The onset of disease with manifestation of fever, anorexia, and photosensitivity was about 15 days before hospitalization. The patient referred to an outpatient clinic and was evaluated by an internist. He received acetaminophen for his fever and headache and discharged. She didn’t become well, therefore transferred to our hospital.
On admission: blood pressure 120/80 mmHg, heart rate 89/ min, respiratory and hemodynamic stable state, normal weight, confusion, influences general state, positive signs of meningeal irritation, diffuse headache, double vision of 2 days duration. A neurological examination revealed isolated right abducense nerve palsy which manifested as esotropia in primary gaze and paralysis of lateral rectus muscle on the right, but with no obvious papillary defect. Visual acuity and other cranial nerves were normal during examination. The paraclinical tests showed normal white blood cells count (5630/mm3) neutrophilia (64%), elevated erythrocyte sedimentation rate (105 ml/hr), positive C-reactive protein. The spiral CT-scan of the chest without contrast revealed multiple small milliary nodules in both lung fields. Biopsy tissue of lung showed no malignant cells, but polymerase chain reaction for Mycobacterium Tuberculosis was positive. A lumbar puncture was done which revealed pleocytosis (523 elem/mm3), 70% lymphocytosis, hight proteinorrhachia (112 mg/dl), low glycorrhachia (29 mg/dl).
By suspicious to meningo-encephalitis tuberculosis which is confirmed by positive Lowenstein-Jensen culture for Mycobacterium Tuberculosis, we started treatment against tuberculosis with four agents together including (Rifampicin 750 mg + Ethambutol 1.5g + Isoniazide 250 mg + Pyrazinamide 1.5 g) with intravenous Ciprofloxacin. To reduce barin edema, dexamethasone was also injected. During treatment, because of increasing transaminase levels, we decreased Rifampicin doses. After 40 days treatment on these medications, her diplopia was disappeared with favorable evolution, and finally discharged in good general state, good orien-tation, without fever and headache, and all general and neurological examinations were being normal.
Features of prominent encephalitic are less commonly reported in spite of well description of tuberculous meningitis. The stage of disease at diagnosis may show the death and illness rate of neurotuberculosis. Tuberculous meningitis is associated with significant mortality and morbidity because of difficult in diagnosis which is dependent to a long term of therapy.

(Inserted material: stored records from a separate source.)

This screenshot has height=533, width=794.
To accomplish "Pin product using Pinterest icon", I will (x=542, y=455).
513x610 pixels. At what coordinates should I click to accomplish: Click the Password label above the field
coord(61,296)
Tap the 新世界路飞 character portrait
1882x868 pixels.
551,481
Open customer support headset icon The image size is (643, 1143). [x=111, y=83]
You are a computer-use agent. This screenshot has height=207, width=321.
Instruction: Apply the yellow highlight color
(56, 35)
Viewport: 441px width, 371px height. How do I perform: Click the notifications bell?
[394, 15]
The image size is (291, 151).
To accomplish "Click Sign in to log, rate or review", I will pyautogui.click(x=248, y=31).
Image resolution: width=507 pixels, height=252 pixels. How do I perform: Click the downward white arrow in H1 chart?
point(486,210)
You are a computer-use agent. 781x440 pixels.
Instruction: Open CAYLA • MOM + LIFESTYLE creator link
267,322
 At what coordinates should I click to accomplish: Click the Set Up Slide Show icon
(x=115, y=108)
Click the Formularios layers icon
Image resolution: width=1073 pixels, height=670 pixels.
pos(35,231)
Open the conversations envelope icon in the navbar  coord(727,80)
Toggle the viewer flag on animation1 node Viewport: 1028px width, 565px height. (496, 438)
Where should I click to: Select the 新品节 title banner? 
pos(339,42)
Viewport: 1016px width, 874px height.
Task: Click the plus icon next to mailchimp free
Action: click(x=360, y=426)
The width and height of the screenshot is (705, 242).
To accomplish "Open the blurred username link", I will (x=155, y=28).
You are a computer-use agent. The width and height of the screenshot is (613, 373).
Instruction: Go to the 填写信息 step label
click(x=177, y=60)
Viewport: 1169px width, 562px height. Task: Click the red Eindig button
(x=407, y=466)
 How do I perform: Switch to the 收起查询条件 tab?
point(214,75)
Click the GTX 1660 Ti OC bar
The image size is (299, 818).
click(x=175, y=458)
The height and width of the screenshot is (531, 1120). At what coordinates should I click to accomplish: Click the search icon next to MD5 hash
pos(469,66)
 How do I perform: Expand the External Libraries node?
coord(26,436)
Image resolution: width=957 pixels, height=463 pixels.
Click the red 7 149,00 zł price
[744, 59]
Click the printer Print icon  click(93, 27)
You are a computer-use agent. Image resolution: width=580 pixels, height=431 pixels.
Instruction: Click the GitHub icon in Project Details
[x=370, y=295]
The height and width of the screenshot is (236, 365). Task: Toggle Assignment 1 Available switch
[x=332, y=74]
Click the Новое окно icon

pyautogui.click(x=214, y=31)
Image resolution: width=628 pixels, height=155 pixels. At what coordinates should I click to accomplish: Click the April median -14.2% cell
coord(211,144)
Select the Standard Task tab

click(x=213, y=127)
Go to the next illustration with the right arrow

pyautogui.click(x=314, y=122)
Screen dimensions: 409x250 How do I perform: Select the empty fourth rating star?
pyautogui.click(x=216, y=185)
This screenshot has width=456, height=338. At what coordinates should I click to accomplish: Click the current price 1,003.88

Changes in mentation, fever, meningismus, headache and focal neurologic deficits are symptoms and signs of neurotuberculosis [2]. Ophthalmic pathologies and its complications such as; homonymous hemianopia, conjunctivitis, choroidal tuberculoma, third or sixth nerve palsies, and nystagmus have also been reported. The oculomotor nerve involvement can happen because of basal meningitis in the base of brain, due to a tuberculoma positioned in the midbrain region [3]. Three different types of categorize for this disease are described based on examination findings.
Headache, malaise, and fever without cranial nerve impairment are described as Stage 1. Paresis and focal seizures due to single cranial nerve impairment are the presence of Stage 2. High rate of neurologic sequelae despite therapy such as multiple cranial nerve paraplegia, palsies, or hemiparesis, and comatose or stuporous have marked as Stage 3. Furthermore, optic nerve and third nerve involvement are associated with stage 3 of tubercular Meningoencephalitis. Neuro-ophthalmic features which are common in the elderly are associated with stage 3 of tubercular Meningoencephalitis [1]. Appropriate therapy with the timing of the initiation may improve the prognosis of tuberculous meningitis. Severe neurological sequelae and poor prognoses are results of delays in treatment and diagnosis [3]. In summary, when a patient with tuberculous meningitis presents with abducense nerve palsy, rapid re-diagnosis should be undertaken and proper treatment initiated, because the prognosis is critically dependent on the timing of adequate treatment.